All the stuff here doesn’t just represent Spokane County’s recycling. Waste Management purchases more from commercial businesses all throughout the Inland Northwest and Canada.

“Careful what you call garbage here,” account manager Steven Gimpel says. “This is all money right here for us.”

Newsprint is sold to the Inland Empire Paper Company in Spokane. Wine bottles are turned back into new wine bottles in Spokane. Some plastics are shipped all the way to China. One experimental plant in Oregon is working to transform plastic into crude oil.

“One of the most exciting things for the industry is innovation,” Waste Management communications director Robin Freedman says. “Who’d have thought we’d be able to take a plastic briefcase or a Big Wheel and turn it back into crude oil?”

Shifts in global markets can be a boon or a bane. Newsprint remains lucrative, for example, but the demand for glass bottles has fallen. Making single-stream recycling possible, even profitable, relies on a mix of sophisticated technology and old-fashioned human labor.

One machine shakes up clumps of recyclables to make them easier to sort through, while another separates two-dimensional objects, like cardboard, from three-dimensional. One belt is magnetized, holding metal cans while dumping the rest. Another automatically detects clear items like plastic water bottles, calculates their position, and with a burst of air tosses them onto another belt.

But even the most sophisticated equipment can’t match human eyes and hands. A line of workers in green hardhats peer into a swift river of recycling, snagging items that don’t belong.

“This is our presort area. Their whole job is taking off everything that can damage the equipment further on,” Gimpel says. Rusted metal can cut the belts, and plastic bags, pieces of clothing and rope can become tangled in the machines.

“A lot of times we get people getting seasick up here,” Gimpel says. Standing still, staring at a moving mass of trash, will do that. After a while, the employees switch, so at least they’re looking in a new direction.

Is single-stream recycling inherently better for the Earth? Spokane’s recycling coordinator Suzanne Tresko says the environmental calculus is complicated. “It’s such a multi-ringed equation,” Tresko says. “I don’t think anybody knows that answer.”

Shipping bales of recycled materials all the way to China carries an environmental cost. Yet more items are being recycled and fewer are filling up landfills. Waste Management has begun to add hybrid trucks. Saving the energy of mining and creating new materials has a big benefit.
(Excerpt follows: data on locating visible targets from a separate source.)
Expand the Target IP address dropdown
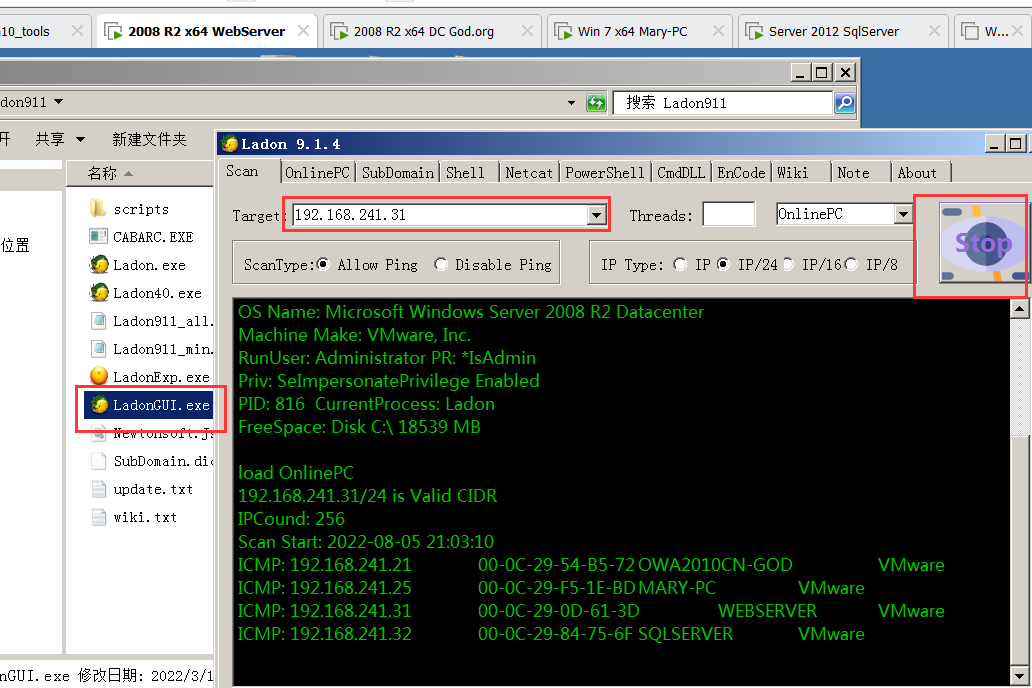The image size is (1032, 688). [597, 215]
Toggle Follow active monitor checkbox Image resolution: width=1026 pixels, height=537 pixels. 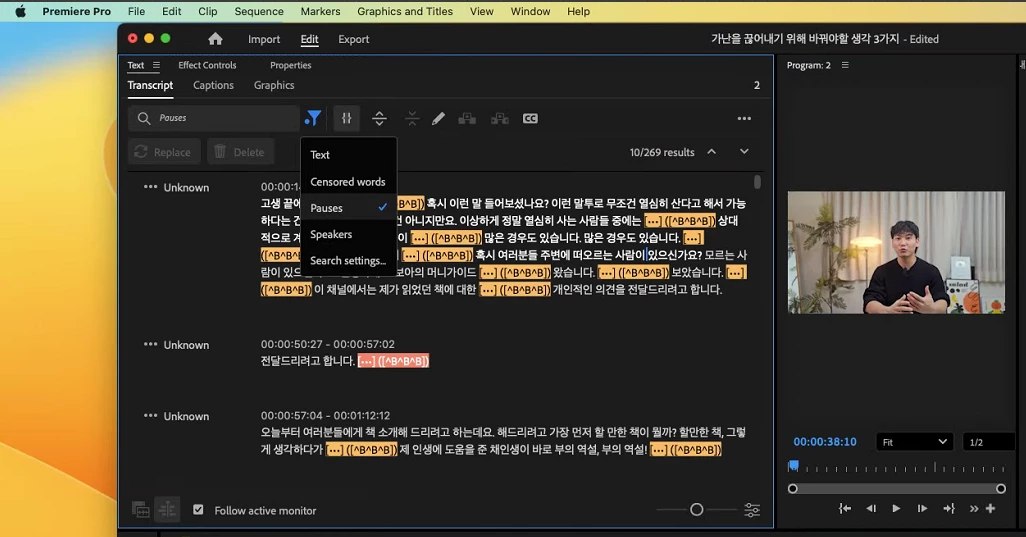coord(198,510)
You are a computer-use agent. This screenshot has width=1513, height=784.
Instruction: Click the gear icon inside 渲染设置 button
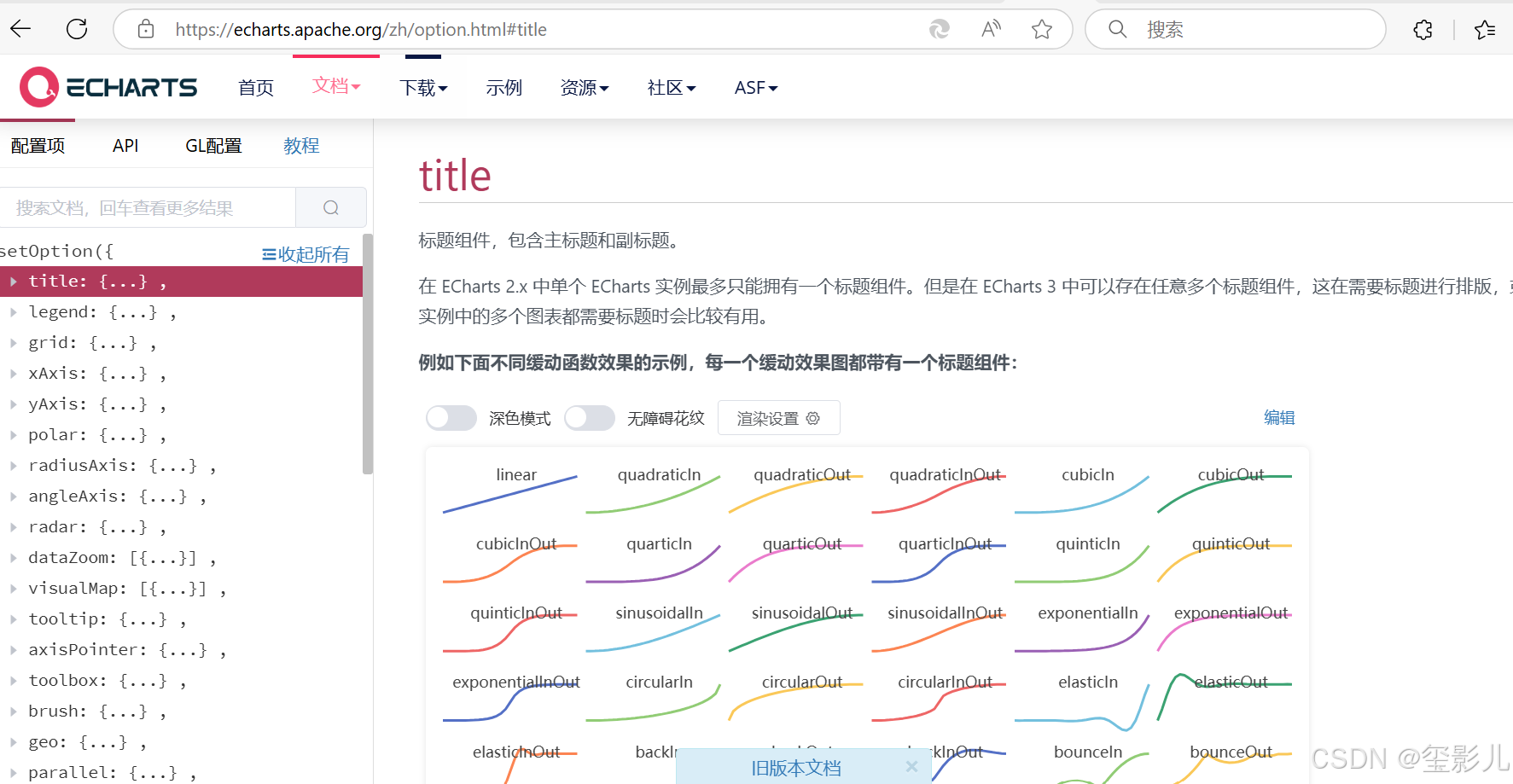point(812,418)
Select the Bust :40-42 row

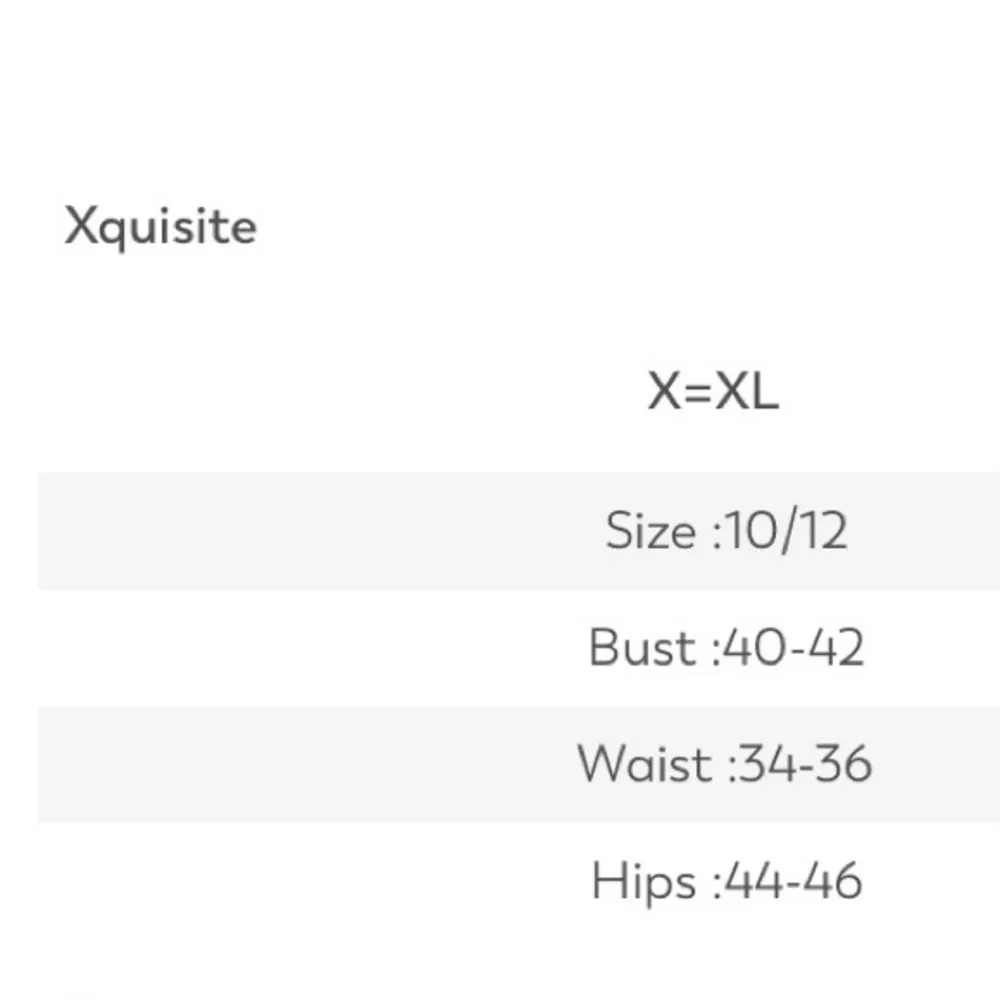(726, 647)
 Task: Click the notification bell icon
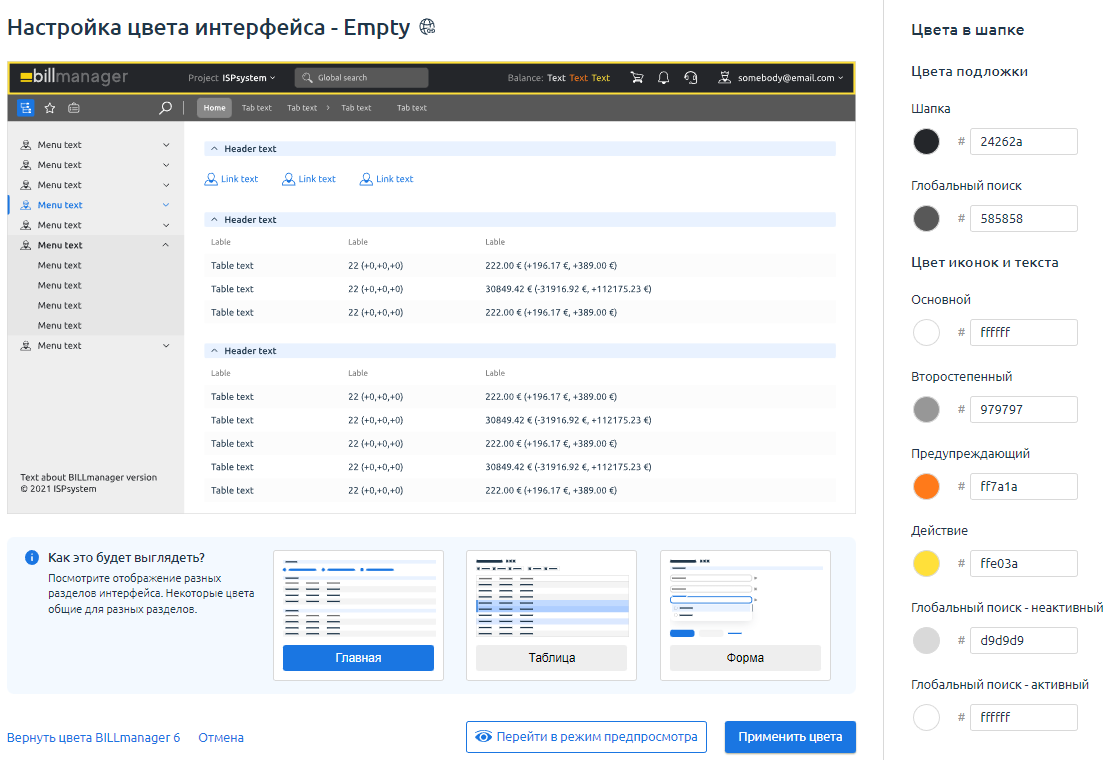tap(663, 78)
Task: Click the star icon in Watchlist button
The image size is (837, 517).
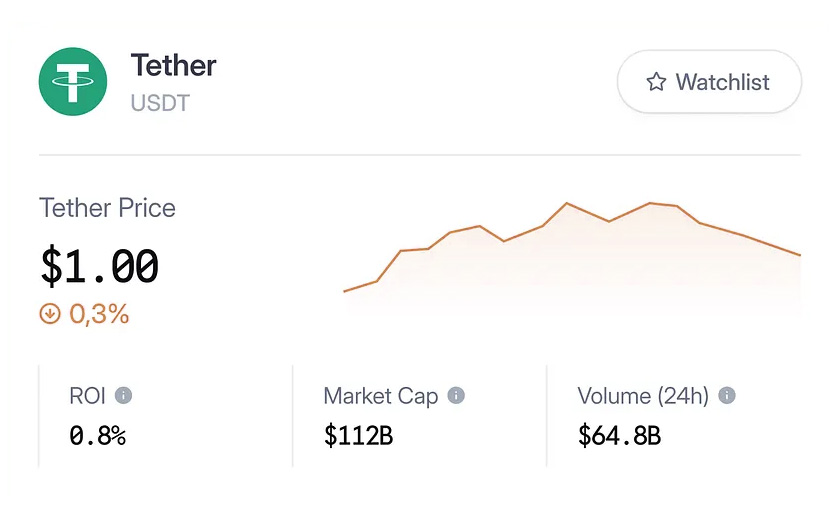Action: pyautogui.click(x=656, y=82)

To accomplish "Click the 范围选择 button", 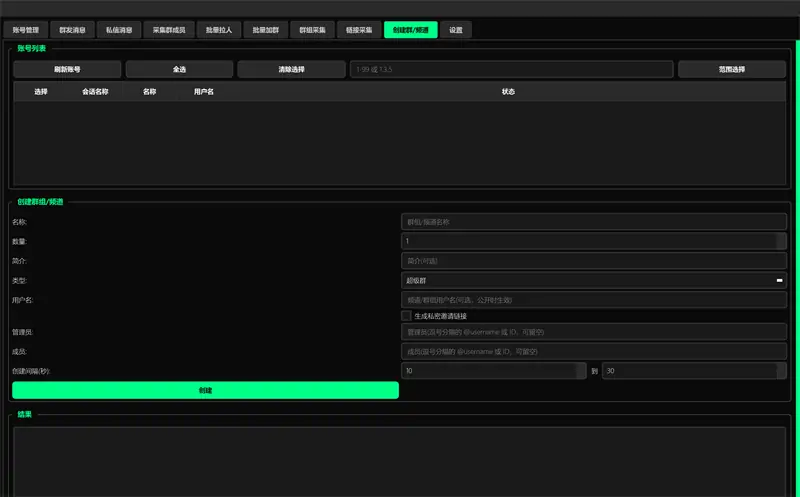I will point(732,70).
In 2009, one assessment found, recycling in Oregon made up for the emissions of 570,000 passenger cars.

And for employees who rode trucks, it meant they no longer had to hop out to hand-sort through newspapers on winter mornings. The robot arms on the trucks could pick up the bins.

“We anticipate this will reduce the amount of injuries we have,” says Scott Windsor, director of City of Spokane Solid Waste Management. “Those getting out of the trucks in the slippery conditions would get sprained ankles, twisted knees.”

In Spokane, garbage collection can be a sensitive subject. A decision to eliminate some garbage pickup in alleyways may have cost former Mayor Dennis Hession the election back in 2007. So when the new bins came out, some were skeptical.

“Another giant ugly container to either put in my garage and take up a huge amount of space — or park it outside to get snowed on,” Mike Davis said in a letter to the Spokesman-Review. An older woman called The Inlander, complaining about how the big bins were harder to move.

But city spokeswoman Marlene Feist says that overall, customers have been downright thrilled. “Now they’re like ‘We love this thing,’ ” Feist says. “We get letters and we get notes. Suddenly recycling is more fun or something.”

For 3,400 Spokane residents, it meant they could do without the larger garbage cans. Switching to a smaller size, they save $12 a month. The city receives less income, but the decrease in disposal costs makes up for it.

“It’s actually the best form of a utility. If you’re willing to take time to separate the material, there are real savings, and those real savings will end up in your pocket,” says Windsor. “It improved the quality of service you get at no additional cost.”